Утром чем свет Галамей взбодрился: одной рукой за поясницу, другою — сапог натягивает.

— Ты куда ж это ни свет ни заря? — баба Галамеева спрашивает.

— А электричеством, — говорит, — лечиться пойду. Одно мне только теперь и осталось.

— Ой, батюшка, ты бы как полегче, дело-то такое — умеючи надо. Ты бы сперва к доктору.

— Дура-баба: а звонки электрические кто на почте наладил?

— Ты-ы, батюшка…

— Ну, то-то. И без доктора, мол-ка, управлюсь. У Галамея, брат, своя башка на плечах.

Взвалил проволоки медной круг — и пошел. Посередь самой Тамбовской остановился, штаны расстегнул, проволокой себе пониже пояса обмотал, а на другом конце крючочек сделал — и ждет. А рань еще, камни розовые, ставни закрыты, мальчишки в белых фартуках на головах корзины несут. И самый первый трамвай через мост гудит.

Услыхал Галамей, изловчился, накинул крючочек на самый трамвайный провод: ну-ка, господи благосло…

Ка-ак его шкрыкнет электричество это самое, заплясал, скрючило в три погибели — и наземь свалился.

Ну, тут, конечно, шум, гам, кондуктора, пассажиры выскочили, оттащили Галамея. За доктором. Тер-тер, кой-как доктор оттер Галамея, открыл Галамей один глаз.

— Ну, как? — доктор спрашивает. — Как чувствуете?

— Ничего, — говорит, — не чувствую. Вылечился, слава тебе, господи.

И богу душу отдал.

1917

Дьячек

Слыхано ли, чтоб кто-нибудь по выигрышному билету выигрывал, да не по газете, а взаправду, так, чтоб и деньги выдали? А вот выиграл же кураповский дьячок, Роман Яковлич Носик, и вчерашнего числа получил в казначействе пять тысяч. Теперь — чисто царь: все может.

Роман Яковлич Носик — сложения деликатного, и мысли у него — деликатные, возвышенные: насчет облаков, стихов господина Лермонтова. А в кураповской церкви — милее всего дьячку Моисей на горе Синайской, в облаках алых, золотых и лилейных.
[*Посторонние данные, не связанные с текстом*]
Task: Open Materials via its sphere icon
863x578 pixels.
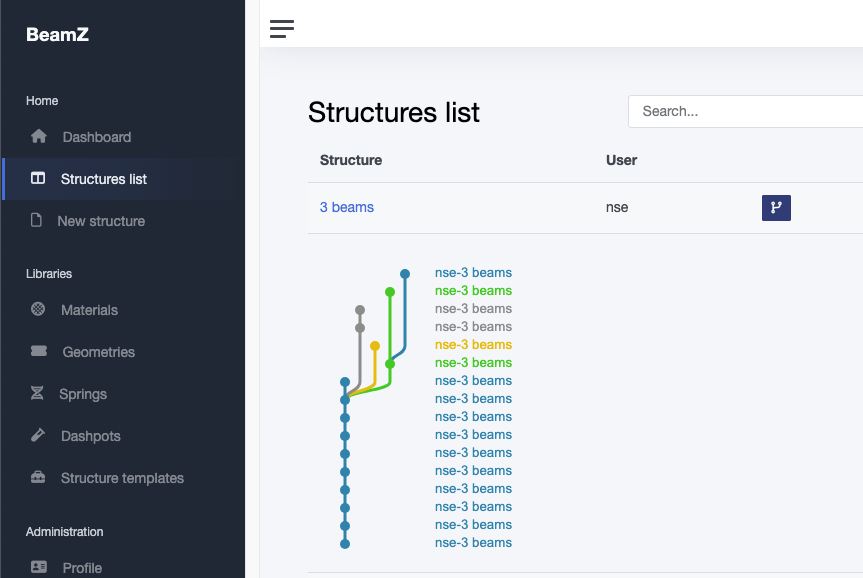Action: click(37, 310)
Всю ночь дьячок ворочался с боку на бок: что бы это такое ему теперь сделать? И то хорошо, и это не плохо, да надо что-нибудь такое повозвышенней. И никак не придумать.

Пошел утром в церковь, Моисею-пророку помолиться. Только увидал Роман Яковлич нестерпимую синь синайскую и на самой маковке из облаков нездешний град — сразу и осенило.

Прибежал к дьячихе:

— Ну, мать, собирайся! Нонче выезжаем.

— Да ты спятил, что ли? Куда тебя буревая несет?

А дьячок от волнения уж вовсе невнятен:

— Жа-жалаю, чтоб, значть, к-как Моисей… На горе Синайской… чтоб, значть, облака…

Ехали, ехали, текала, охала, пилила дьячка всю дорогу дьячиха. Приехали, стой: Кавказ называемый. Гора — две капли воды — Синайская, и зацепились за маковку неописанной красы облака.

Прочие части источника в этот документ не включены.